Para o MIC o referendo em Cabinda, sugerido pela organização, é um mecanismo que pode “pôr termo ao conflito político-militar que perdura há 45 anos” e que não pode ser ignorado pelo presidente angolano”, durante a sua alocução, refere o movimento num documento que a e-Global teve acesso.

A organização independentista lembrou também que na sua tomada de posse a 26 de Setembro de 2017, João Lourenço prometera “dar ouvido a todas as sensibilidades”, no entanto tem seguido as posições dos seus “antecessores que ao invés de diálogo” prefere “perseguir, aprisionar, assassinar e encomendar julgamentos contra os cabindeses que não aceitam a dominação estrangeira Angolana recusando conversações, inviabilizando o diálogo sobre a questão”.

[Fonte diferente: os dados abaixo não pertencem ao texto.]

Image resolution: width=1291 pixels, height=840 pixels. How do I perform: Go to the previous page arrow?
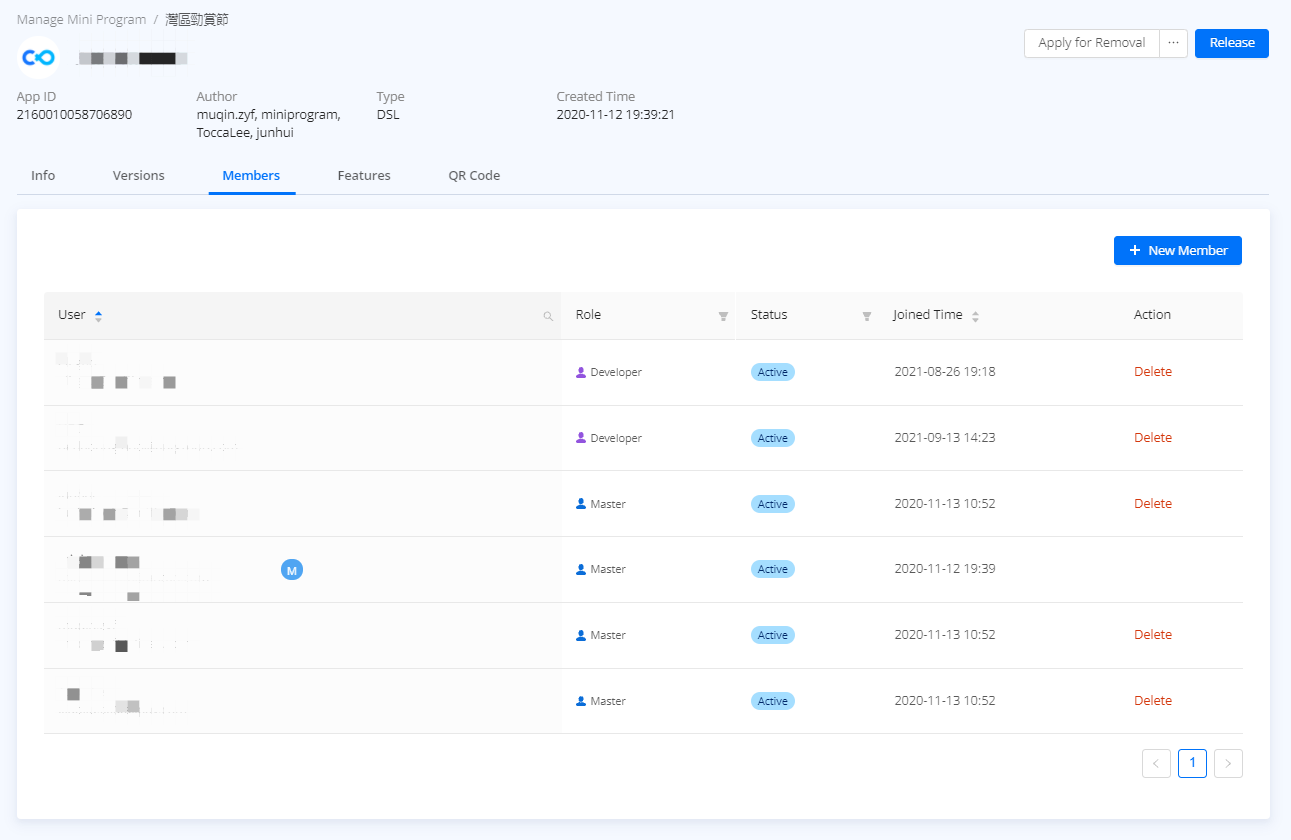click(x=1156, y=764)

No mesmo documento a organização independentista insiste que o presidente angolano, no discurso sobre o Estado da Nação, deve “pronunciar-se publicamente sobre a questão de Cabinda e propor os caminhos para a solução desta controvérsia”, e precisa que os cabindas estão “preparados a dialogar com o Governo angolano a qualquer momento” desde que seja respeitado “o Direito de Autodeterminação e Independência”.

“Cabalmente, o MIC insta o Presidente João Manuel Gonçalves Lourenço, para não ignorar o diálogo com os movimentos em situação para não obrigar-nos a tomar posições contundentes”, adverte o presidente do movimento, Carlos Manuel Cumba Vemba.